The small piping plover, a threatened species, returns to Cape Cod every year to breed and raise its young. After courtship rituals, a pair establishes its nesting territory and forms a depression in the sand for four eggs which hatch after 25 days. The piping plover's sandy coloring is an excellent camouflage to safeguard the nest. But if a predator does come close, the young squat motionless and the parents divert attention away from them, often by feigning a broken wing. Soon the chicks can follow their parents as they forage for crustaceans, marine worms, and insects they pluck from the sand.

The playful tune of
birds flying in formation
An arpeggio

Stars in the water
brilliance at my fingertips
A glorious sight!

Afternoon



Always Changing

For tens of thousands of years, wind and water have moved sand along Cape Cod Bay shorelines, tearing down one place and building up another. But climate driven sea level rise and human development have greatly accelerated the rate of erosion: bluffs over Wellfleet Harbor have receded 54 feet since 2014. A luxury home built there in 2010 was in danger of collapsing into the Bay until it was demolished in early 2025.

Water changes, too. In 1868, the inlet from the Bay to East Harbor was filled in to help support a new railroad. Lack of tidal flushing deprived the Harbor of oxygen-rich salt water, causing numerous ecological issues such as fish kills and overgrowth of non-native plants. Partial tidal restoration began in 2002, and as the water became more oxygenated, salt marsh vegetation took hold and saltwater species tentatively returned.
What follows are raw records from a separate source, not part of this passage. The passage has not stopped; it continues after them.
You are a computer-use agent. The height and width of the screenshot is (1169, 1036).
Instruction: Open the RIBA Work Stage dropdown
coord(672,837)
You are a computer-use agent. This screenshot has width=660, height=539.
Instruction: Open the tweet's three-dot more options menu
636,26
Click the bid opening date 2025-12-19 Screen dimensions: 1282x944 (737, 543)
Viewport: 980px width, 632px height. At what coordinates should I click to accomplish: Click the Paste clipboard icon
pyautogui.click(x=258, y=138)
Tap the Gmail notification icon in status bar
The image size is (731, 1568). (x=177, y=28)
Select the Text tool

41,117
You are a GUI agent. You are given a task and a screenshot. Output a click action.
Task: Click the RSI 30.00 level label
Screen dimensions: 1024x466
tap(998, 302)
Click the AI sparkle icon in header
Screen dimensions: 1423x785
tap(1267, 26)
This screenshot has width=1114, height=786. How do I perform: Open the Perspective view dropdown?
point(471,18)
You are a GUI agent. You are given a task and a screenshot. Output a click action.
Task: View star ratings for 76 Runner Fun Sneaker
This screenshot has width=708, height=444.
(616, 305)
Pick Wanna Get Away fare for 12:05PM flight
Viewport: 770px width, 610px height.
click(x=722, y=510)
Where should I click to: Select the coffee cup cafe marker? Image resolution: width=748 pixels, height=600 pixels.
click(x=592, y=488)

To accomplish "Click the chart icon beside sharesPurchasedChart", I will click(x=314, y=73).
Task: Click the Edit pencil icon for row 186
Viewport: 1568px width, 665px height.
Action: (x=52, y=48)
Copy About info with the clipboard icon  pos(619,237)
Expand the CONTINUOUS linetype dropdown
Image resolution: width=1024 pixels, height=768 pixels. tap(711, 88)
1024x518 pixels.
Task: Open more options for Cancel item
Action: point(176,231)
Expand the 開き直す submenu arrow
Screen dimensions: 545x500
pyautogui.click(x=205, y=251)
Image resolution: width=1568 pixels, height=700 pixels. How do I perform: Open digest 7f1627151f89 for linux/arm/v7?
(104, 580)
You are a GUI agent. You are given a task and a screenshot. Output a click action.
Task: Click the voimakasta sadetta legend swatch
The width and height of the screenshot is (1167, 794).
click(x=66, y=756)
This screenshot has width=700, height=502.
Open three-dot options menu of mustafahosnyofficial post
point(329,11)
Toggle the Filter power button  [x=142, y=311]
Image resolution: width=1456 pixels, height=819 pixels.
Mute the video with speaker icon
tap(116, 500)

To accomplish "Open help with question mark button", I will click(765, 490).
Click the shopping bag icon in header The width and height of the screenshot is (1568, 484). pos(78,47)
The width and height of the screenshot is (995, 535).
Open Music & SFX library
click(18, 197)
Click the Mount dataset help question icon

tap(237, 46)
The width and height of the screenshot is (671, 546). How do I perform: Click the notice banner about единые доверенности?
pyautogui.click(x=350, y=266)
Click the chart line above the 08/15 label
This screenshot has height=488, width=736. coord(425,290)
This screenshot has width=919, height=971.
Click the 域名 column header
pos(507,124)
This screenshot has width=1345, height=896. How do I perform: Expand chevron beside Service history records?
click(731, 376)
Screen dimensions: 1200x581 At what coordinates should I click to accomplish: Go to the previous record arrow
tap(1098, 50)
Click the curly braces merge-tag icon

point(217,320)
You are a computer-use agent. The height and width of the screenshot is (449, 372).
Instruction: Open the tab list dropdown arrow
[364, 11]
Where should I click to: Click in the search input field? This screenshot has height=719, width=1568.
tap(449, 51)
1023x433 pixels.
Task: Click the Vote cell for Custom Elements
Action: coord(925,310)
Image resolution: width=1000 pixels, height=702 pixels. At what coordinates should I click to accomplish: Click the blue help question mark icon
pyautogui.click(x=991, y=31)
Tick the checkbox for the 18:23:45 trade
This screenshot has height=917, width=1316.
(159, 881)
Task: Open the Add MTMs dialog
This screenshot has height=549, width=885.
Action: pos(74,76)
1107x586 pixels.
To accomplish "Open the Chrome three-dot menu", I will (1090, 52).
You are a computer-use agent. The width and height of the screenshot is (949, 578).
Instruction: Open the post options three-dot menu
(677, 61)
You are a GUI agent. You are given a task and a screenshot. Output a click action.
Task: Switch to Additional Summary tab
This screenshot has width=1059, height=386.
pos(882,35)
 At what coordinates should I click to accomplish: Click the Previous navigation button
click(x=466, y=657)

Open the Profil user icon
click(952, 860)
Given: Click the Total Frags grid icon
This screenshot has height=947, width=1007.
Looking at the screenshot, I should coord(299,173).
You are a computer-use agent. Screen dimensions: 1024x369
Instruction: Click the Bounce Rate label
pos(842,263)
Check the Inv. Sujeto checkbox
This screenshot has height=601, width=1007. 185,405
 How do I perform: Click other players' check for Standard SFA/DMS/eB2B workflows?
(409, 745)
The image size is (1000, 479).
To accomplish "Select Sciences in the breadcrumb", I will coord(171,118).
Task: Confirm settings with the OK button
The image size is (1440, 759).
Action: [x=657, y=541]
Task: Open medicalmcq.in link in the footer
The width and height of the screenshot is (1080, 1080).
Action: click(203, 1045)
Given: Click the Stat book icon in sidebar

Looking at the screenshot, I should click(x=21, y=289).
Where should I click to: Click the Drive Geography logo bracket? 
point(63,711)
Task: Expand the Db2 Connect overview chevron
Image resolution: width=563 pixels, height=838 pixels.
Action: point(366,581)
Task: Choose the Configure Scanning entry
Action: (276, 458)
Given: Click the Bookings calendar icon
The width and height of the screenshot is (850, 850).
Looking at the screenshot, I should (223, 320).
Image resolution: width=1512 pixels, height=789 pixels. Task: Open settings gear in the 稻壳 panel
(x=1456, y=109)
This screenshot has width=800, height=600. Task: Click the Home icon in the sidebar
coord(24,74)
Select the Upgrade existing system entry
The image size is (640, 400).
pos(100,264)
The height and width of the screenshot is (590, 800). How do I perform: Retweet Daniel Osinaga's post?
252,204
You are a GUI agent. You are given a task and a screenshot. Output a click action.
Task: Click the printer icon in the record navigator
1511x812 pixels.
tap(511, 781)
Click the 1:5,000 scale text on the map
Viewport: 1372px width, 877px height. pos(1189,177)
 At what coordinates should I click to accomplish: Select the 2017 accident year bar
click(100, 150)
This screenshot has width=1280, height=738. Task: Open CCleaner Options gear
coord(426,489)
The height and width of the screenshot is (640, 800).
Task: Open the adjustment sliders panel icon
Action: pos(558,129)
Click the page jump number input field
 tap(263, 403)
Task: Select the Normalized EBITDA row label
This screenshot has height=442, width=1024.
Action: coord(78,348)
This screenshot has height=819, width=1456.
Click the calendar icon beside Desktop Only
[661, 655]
Now, aquatic life like horseshoe crabs and soft-shell clams are thriving in East Harbor.

Whistling an old song
the wind whips up the water
shifting sand again

Sunset on the Bay
We need heart-stopping beauty
now and tomorrow

Setting Sun



Though we've lost our way
we do not fear the darkness
Light on the water

Long Point Light

Long Point Light has guided mariners navigating from Cape Cod Bay into Provincetown Harbor since 1827. The current square brick structure was built in 1875 after substantial erosion threatened the older light. Long Point Light is on the National Register of Historic Places.

At thirty-eight feet tall, the light station has a range of eight nautical miles. The green light occults every four seconds, and when there is low visibility, the fog horn sounds a single blast for two seconds, repeating every fifteen seconds.

Although visitors can take a shuttle boat to the remote lighthouse, intrepid travelers can hike 1.5 miles over a rocky, slippery jetty, a trek that can take an hour one way. The isolated location offers views of Provincetown, the opportunity to see wildlife such as seals, and vistas of the Cape Cod shoreline across the water.